Mehr als ein Deutscher war er ein Preuße, und mehr als ein Preuße ein Junker: der König war Herr, und er war seiner Herrlichkeit Träger; wer ihm hinein sprach, hatte den König gekränkt; und Kränkungen des Königs ertrug ein Junkerblut nicht.
So paßte der Todfeind des Liberalismus den schwarzgelben Herren der Hofburg; aber sein dreistes Preußentum verdroß ihren Hochmut.
Sie waren gewohnt, im Bundestag ihre Schlingen zu legen, und der Troß der Gesandten war nur die Meute der Hofburg; aber der Junker von Bismarck war weder Hase noch Fuchs oder sonst ein jagdbares Tier, eher ein Jäger und also bereit, sie selber in ihrer Schlinge zu fangen.

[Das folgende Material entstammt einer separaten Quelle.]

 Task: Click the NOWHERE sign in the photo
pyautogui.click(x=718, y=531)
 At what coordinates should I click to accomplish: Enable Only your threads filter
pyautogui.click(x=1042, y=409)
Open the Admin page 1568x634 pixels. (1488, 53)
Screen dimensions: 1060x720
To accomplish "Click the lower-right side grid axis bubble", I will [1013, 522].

Sie waren Meister der Schule, er lachte zu ihren Ränken und stellte die hohe Diplomatie getrost auf den Kopf; er nannte die Dinge tolldreist beim Namen und war seiner Sache gewiß, daß Klugheit und Mut ohne Verkleidung stärker und sicherer wären.
So machte er, der bei den Schwarzgelben heiter zu Tisch saß, der ihren Damen ein witziger Kavalier und ihren Neunmalgescheiten ein dummdreister Gernegroß schien, die schwarzweißen Farben wieder frisch, die seit Olmütz verstaubt waren.

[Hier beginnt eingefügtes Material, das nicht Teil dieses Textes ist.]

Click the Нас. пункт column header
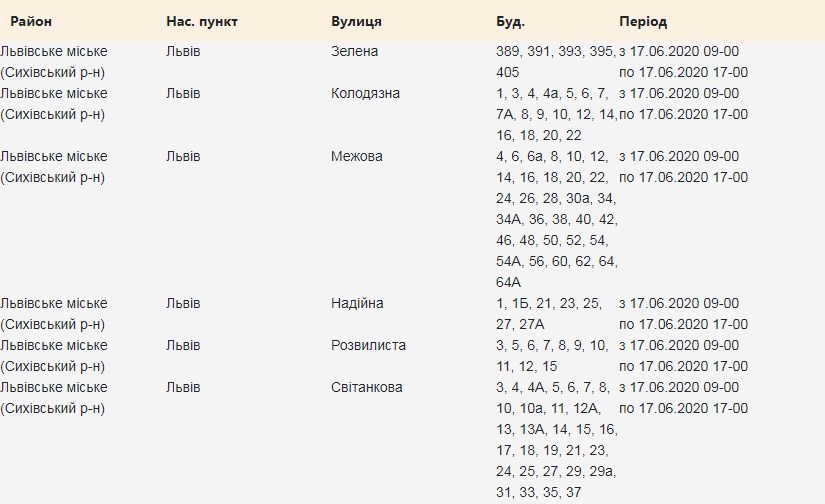 (202, 21)
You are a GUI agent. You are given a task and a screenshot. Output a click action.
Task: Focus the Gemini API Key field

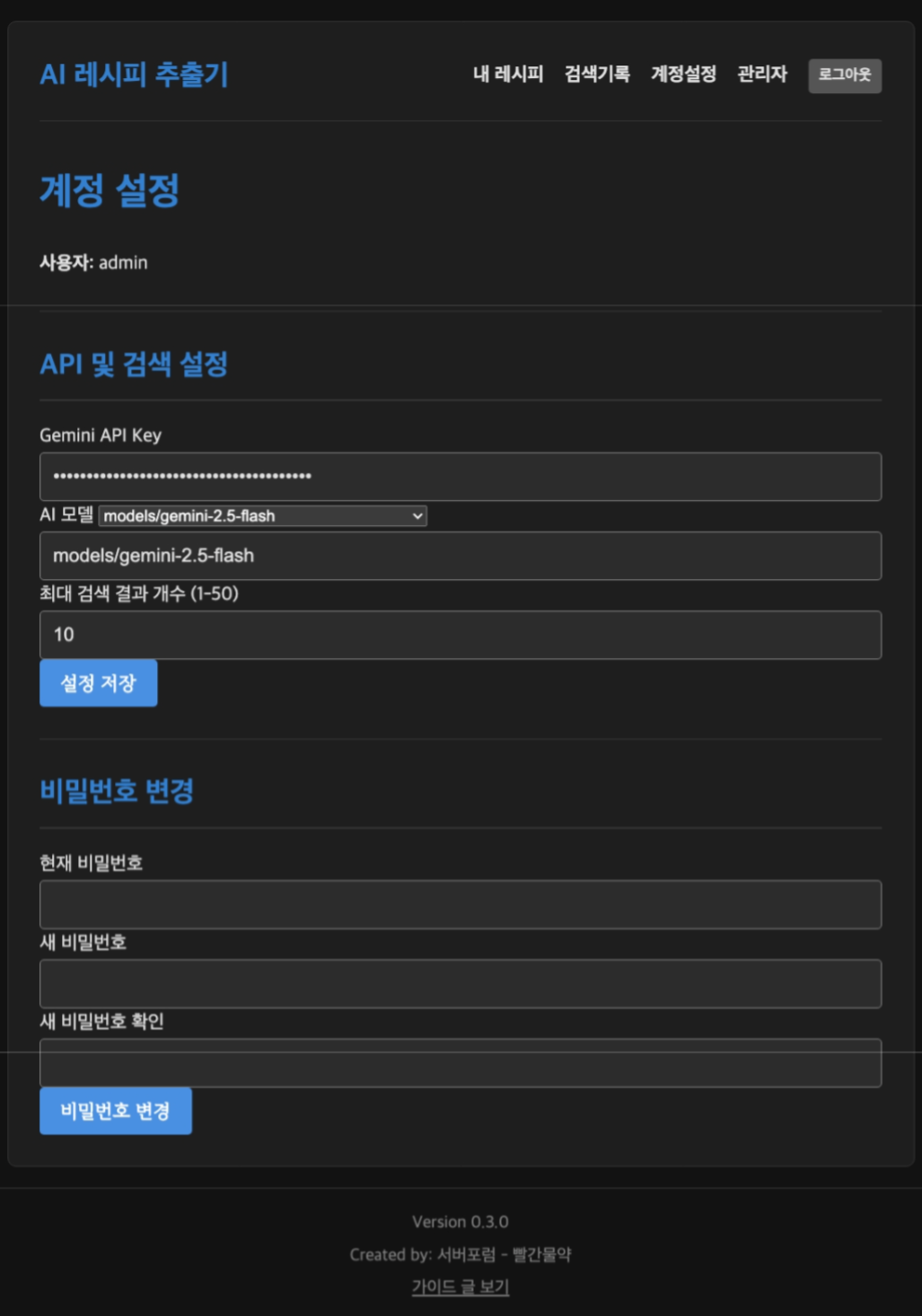point(460,477)
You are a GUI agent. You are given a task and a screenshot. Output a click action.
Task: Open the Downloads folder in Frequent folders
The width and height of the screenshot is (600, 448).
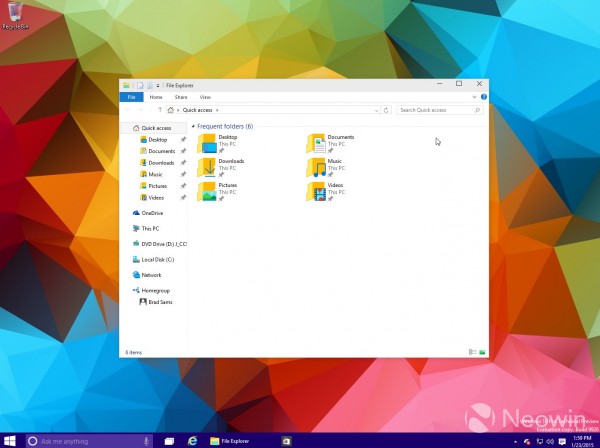(x=207, y=165)

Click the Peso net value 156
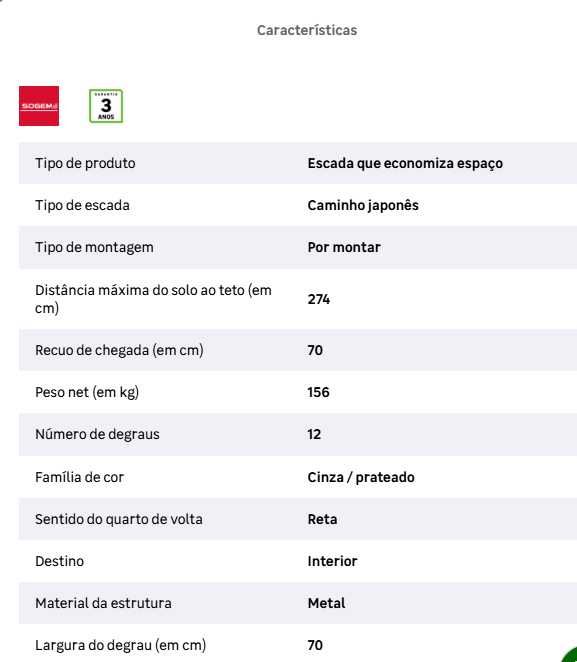pos(318,392)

Nur das Volk sah nichts als den preußischen Junker in seiner Hünengestalt; ihm galt der Preußengesandte in Frankfurt der Todfeind des Vaterlandes und der Klopffechter verschimmelter Fürstengewalt.
Der Regent
Der König von Preußen hatte die schwarzrotgoldene Schärpe getragen und war nach Olmütz gegangen; er hatte geschwärmt und geredet und Kirchen gebaut, er hatte die Hoffnung, den Groll und die Ohnmacht der Deutschen nacheinander betrogen: als er ins Alter kam, waren nur schwankende Schatten von seinem Umriß geblieben.
Lange bevor ihn ein Schlaganfall hinwarf, seinen Schwarmgeist völlig umnachtend, hatte der festere Schatten von seinem Bruder hinter dem König gestanden, wie ein Pfahl bei dem schwankenden Baum steht.